EASTON — A number of bottlenose dolphins have been sighted this summer in the Chesapeake Bay from the Miles River to the Potomac.
“You see 30 or 40 in a pod. When we see dolphin, we know the Bay is healthy. They are chasing bait,” said Capt. Josh Cooper of 13 Mile Fishing Charter in St. Michaels. He said that he sees them in the Miles River and out in Prospect Bay.
“There are dolphins off Virginia to New Jersey in the summer and moving further south to North Carolina in the winter,” said Dr. Helen Bailey, research associate professor at the University of Maryland Center for Environmental Science in Cambridge.
Besides feeding, “the dolphins are having their young and feeding,” Bailey said.
The increasing number of dolphins in the Bay is “a sign of water quality,” said Capt. Rob Newberry, chairman of the Delmarva Fisheries Association, Inc., a trade organization based in Chestertown. “Dolphins are the canary of the Bay — they won’t tolerate bad water.”
Bailey said the presence of dolphins “might be a sign of cleaner water. It could also be an increase in food, with healthier fish stocks leading to more dolphins occurring in the Chesapeake Bay. The fish that dolphins prey on will also benefit from cleaner water. You are what you eat,” she said.
“They won’t compete for human food,” Newberry said. “They know if you have hooked a fish. They push the hooked fish up to the back of the boat. Dolphin are a waterman’s friend. You hear stories of shipwrecks and the dolphins show up to help the humans.”
Boaters who see dolphins can get in touch with Dolphin Watch.

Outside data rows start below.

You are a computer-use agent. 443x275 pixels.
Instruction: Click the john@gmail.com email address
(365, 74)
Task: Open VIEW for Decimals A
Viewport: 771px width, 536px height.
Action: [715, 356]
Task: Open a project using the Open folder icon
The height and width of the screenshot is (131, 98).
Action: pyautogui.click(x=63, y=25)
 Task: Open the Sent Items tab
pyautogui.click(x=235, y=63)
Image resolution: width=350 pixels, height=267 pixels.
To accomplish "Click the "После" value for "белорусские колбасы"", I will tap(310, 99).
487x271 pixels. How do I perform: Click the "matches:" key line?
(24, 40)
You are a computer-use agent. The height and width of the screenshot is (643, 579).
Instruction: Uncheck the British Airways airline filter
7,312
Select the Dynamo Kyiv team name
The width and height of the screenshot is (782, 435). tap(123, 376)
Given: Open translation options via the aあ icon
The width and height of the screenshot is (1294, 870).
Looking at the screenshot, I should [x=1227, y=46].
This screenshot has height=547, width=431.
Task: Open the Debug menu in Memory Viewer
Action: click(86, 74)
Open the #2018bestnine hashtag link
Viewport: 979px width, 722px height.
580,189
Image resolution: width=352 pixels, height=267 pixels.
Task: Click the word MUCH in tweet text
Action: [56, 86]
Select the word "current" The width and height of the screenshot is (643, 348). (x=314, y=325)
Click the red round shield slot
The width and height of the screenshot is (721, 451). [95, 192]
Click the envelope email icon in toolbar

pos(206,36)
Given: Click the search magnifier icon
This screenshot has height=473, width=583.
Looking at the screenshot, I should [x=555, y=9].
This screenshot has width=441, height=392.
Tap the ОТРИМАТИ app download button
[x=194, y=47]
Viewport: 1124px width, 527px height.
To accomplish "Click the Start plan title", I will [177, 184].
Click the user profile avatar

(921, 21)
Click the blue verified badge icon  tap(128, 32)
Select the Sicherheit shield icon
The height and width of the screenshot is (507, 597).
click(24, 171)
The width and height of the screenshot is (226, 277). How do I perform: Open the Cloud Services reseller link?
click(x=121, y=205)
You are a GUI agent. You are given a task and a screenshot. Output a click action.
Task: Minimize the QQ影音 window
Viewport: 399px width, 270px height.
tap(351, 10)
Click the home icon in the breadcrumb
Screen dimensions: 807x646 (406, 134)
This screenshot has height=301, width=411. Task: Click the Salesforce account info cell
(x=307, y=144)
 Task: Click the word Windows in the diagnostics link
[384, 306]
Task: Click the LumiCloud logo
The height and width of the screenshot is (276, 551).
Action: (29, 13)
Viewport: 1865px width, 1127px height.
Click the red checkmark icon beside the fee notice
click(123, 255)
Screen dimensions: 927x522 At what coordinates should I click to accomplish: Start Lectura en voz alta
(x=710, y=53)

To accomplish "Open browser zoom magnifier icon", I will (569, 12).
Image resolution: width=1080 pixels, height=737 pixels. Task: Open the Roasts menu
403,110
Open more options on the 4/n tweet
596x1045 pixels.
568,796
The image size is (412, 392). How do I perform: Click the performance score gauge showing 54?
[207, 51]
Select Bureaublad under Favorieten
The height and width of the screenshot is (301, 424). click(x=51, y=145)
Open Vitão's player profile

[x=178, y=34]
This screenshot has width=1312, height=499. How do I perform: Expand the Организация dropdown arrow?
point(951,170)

“Citizen scientists can view and report dolphin sightings on our Chesapeake DolphinWatch mobile app (available free on Google Play and the Apple app store). There is information on responsible wildlife viewing guidelines in the app. Citizen scientists can also learn more about the Chesapeake DolphinWatch project and our findings from last year’s sightings at www.umces.edu/dolphinwatch,” Bailey said.
“We are starting to estimate the number of individual dolphins present in the Bay based on their signature whistles (names), but that work is still in progress,” Bailey said. “The best estimate at the moment is from our collaborators at the Potomac-Chesapeake Dolphin project conducting photo-IDs of dorsal fins who have identified about 1,000 dolphins at the mouth of the Potomac River,” Bailey said. That information is available at http://www.pcdolphinproject.org/research.
“We have had more dolphin sightings reported so far this year than last year (2019), but there were more dolphin sightings in 2018 compared to this year,” Bailey said.
“There are several contributing factors to consider when looking at the number of sightings in a particular season, including number of visitors near the water to report, favorable ecological conditions that support more prey for dolphins to feed on, and/or a true increase due to the recovery of the dolphin population as a result of wildlife protection laws,” said Jennifer Dittmar, director of animal rescue at the National Aquarium in Baltimore.
Anecdotally, people seem to be seeing more dolphins this summer.
“There were none last year, but this year we see them every trip,” Cooper said. “When we see them, we will take five or ten minutes and try to get them to cruise on the side of the boat.”
“One time we were fishing in two or three feet of water and all of a sudden, 20 dolphin went right through there. It was pretty impressive,” he said.